<-- home

Viewership on Twitch channels

Twitch is a platform for anyone to host live video streams. Think of Twitch as the platform you didn’t know you wanted: you can watch hosts do their thing (gaming, news, etc.), chat with other users live, interact with the host, make donations to the channel, and much more. Well-known as a bedrock for the gaming and e-sports communities, Twitch has massively influenced the livestream market -- ranking fourth in peak US Internet traffic in 2014.

I stumbled upon a 2013 data set (I know, I know, it’s a bit old -- but it’s the principle that counts…right? Right?) of channel and session data for Twitch, and knew I wanted to take a look. Twitch has changed a ton since 2013, but it’s still interesting to see how we can retro-actively understand broadcaster dynamic and user behavior on the early live-streaming platform --- what trends emerge, and how can we reason about platform dynamics? What can we say about site audience interests given session data?

All interesting questions! Let’s find out.

Sourcing the data

All of the data can be found on Telecom Bretagne -- a research center and (I think) college in France. From what I can tell, Telecom Bretagne curated this dataset for submission into the 2015 ACM Multi-media Systems -- MMSYS 2015 -- conference, so it seems pretty legit. Telecom Bretagne actually has both Youtube Live and Twitch data sets from 2013 and numerous data sets, to boot.
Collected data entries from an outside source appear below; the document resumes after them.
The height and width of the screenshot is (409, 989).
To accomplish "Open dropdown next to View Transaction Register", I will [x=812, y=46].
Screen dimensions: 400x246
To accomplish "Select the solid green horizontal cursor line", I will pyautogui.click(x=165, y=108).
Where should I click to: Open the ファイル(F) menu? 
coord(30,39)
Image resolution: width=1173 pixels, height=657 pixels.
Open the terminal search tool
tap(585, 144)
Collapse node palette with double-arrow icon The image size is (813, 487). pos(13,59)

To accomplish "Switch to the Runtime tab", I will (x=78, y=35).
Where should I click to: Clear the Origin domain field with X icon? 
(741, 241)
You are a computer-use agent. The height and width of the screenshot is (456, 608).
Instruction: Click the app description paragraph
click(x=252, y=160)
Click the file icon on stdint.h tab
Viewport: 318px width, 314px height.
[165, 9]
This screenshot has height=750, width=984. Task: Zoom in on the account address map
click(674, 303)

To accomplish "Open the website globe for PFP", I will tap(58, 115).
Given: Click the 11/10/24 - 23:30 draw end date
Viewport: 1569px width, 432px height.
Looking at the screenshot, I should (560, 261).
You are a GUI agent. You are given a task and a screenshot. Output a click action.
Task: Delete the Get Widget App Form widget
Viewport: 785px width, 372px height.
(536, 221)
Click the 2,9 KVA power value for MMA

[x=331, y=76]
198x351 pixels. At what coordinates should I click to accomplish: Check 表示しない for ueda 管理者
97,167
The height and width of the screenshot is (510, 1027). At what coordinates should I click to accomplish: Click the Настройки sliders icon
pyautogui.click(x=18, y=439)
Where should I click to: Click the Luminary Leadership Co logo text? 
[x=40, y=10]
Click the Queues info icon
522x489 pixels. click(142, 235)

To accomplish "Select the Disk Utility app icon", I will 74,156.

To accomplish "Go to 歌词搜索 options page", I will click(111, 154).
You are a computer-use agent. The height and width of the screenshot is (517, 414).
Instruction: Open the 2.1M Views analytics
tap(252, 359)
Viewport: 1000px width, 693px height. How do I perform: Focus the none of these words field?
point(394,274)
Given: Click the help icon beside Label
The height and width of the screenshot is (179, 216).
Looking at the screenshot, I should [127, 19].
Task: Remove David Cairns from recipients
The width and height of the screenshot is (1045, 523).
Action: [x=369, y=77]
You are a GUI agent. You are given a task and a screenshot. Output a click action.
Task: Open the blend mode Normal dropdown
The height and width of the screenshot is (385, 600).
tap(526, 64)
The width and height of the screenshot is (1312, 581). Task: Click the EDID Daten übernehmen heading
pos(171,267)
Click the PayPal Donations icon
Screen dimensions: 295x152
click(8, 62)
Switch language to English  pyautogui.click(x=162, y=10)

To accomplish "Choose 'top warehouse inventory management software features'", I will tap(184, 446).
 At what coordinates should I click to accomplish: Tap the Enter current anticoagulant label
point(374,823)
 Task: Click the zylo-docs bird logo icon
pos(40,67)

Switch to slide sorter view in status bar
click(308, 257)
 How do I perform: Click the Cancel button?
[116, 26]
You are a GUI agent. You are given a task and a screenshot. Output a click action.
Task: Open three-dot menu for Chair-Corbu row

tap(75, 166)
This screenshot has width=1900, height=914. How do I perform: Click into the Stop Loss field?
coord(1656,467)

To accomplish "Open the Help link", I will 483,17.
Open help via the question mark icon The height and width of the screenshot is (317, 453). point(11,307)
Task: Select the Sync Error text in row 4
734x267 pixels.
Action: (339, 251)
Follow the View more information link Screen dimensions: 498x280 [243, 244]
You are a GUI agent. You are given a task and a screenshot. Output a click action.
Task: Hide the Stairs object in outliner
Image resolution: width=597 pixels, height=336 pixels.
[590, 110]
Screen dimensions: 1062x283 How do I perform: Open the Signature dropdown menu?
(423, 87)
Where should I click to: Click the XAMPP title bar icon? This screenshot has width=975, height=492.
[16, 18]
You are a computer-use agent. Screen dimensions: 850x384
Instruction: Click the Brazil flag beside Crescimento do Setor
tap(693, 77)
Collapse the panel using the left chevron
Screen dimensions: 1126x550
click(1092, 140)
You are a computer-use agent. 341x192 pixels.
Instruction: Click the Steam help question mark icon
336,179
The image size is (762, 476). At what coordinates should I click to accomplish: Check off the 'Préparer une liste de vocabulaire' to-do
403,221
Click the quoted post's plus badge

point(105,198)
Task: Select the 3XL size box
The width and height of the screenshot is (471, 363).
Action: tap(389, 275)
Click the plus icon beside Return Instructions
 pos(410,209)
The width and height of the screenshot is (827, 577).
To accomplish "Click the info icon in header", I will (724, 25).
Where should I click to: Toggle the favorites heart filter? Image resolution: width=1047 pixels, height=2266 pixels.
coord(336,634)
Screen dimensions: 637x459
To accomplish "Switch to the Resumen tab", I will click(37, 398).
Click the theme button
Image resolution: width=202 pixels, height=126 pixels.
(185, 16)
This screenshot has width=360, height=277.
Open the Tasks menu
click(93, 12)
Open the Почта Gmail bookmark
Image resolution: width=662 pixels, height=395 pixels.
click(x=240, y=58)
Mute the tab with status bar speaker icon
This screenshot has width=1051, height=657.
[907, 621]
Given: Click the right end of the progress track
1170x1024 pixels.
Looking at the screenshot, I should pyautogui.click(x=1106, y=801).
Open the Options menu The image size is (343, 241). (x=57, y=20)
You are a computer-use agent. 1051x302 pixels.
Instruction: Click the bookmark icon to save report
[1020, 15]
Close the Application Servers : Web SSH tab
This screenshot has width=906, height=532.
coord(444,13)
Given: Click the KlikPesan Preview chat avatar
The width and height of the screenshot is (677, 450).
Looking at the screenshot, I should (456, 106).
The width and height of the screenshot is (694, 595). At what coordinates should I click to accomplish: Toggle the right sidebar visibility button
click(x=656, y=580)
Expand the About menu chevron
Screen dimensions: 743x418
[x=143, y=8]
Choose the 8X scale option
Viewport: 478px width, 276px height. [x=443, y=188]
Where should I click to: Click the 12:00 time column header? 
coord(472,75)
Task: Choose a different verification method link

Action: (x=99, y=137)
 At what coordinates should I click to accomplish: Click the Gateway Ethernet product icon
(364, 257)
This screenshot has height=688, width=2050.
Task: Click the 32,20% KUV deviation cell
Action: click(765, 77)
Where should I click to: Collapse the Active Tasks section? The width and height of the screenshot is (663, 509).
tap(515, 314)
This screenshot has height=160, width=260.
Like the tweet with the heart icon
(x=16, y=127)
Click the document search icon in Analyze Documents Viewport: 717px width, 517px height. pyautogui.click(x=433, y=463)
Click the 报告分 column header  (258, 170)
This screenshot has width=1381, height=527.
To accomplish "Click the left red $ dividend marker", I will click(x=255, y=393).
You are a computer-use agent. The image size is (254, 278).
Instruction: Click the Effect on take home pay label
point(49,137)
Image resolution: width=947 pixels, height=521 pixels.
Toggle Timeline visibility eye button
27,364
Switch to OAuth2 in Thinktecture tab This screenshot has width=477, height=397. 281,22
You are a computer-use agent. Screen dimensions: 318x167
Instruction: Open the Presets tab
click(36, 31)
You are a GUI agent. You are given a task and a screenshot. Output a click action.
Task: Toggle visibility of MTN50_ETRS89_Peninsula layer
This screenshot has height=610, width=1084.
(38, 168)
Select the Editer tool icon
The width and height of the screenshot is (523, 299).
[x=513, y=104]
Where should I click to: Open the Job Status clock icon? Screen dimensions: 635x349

The original datasets are 81 GB (Youtube Live) and 241 GB (Twitch) of streaming data, but they’ve done us the favor of providing aggregated data sets that are much more reasonable in size (2.4 GB).

Telecom Bretagne claims that this data was collected from Twitch’s API. A minor note is that -- to my knowledge -- we can’t easily verify the integrity of our data set. Ideally we would ping Twitch’s API ourselves over a few weeks or months for this data, but we’ll have to make-do with some older data. I trust the French, however, so I’ll let it slide this time. Let’s get to the cleaning!

Data cleaning / wrangling

The data set itself didn’t require much cleaning at all -- then again, I’m sure the researchers did it for us. I’ll be posting a part 2 to this post (that link will be valid when it’s live) where I tackle a larger, less aggregated data set -- there, one of the problems I faced was data volume. But with no outstanding issues in our data set, we can move on to the analysis. Here are the defaults I’m working with:

# Some behind-the-curtains setup
library(knitr)
library(scales)
library(ggthemes)
library(tidyverse)

knitr::opts_chunk$set(
  cache = TRUE,
  warning = FALSE,
  message = FALSE,
  dpi = 180,
  comment = "#>",
  collapse = TRUE
)

options(width = 75)

theme_set(theme_minimal(base_family = "Menlo") +
            theme(plot.title=element_text(family = "Menlo")))

Exploratory data analysis

I’ll be exploring the channel data set, which should give us insight into Twitch broadcasters and audiences. Let’s take a look!

# Read in our master data set.
data <- read_csv("../data/channels.csv")

Before any analysis, I’ll take a look at the variables provided and scope out which ones I’d like to look into. As it turns out, we don’t really need some of this information. Columns relating to bitrate, broadcaster, audio and video codec, etc. haven’t really stood out to me and don’t really offer much (in my opinion) with respect to analysis interpretability, so I’ll filter those out. We can also filter out “channel_id” -- kind of like a unique ID assigned to a channel for identification -- because we have “channel_login” as a more descriptive unique channel identifier.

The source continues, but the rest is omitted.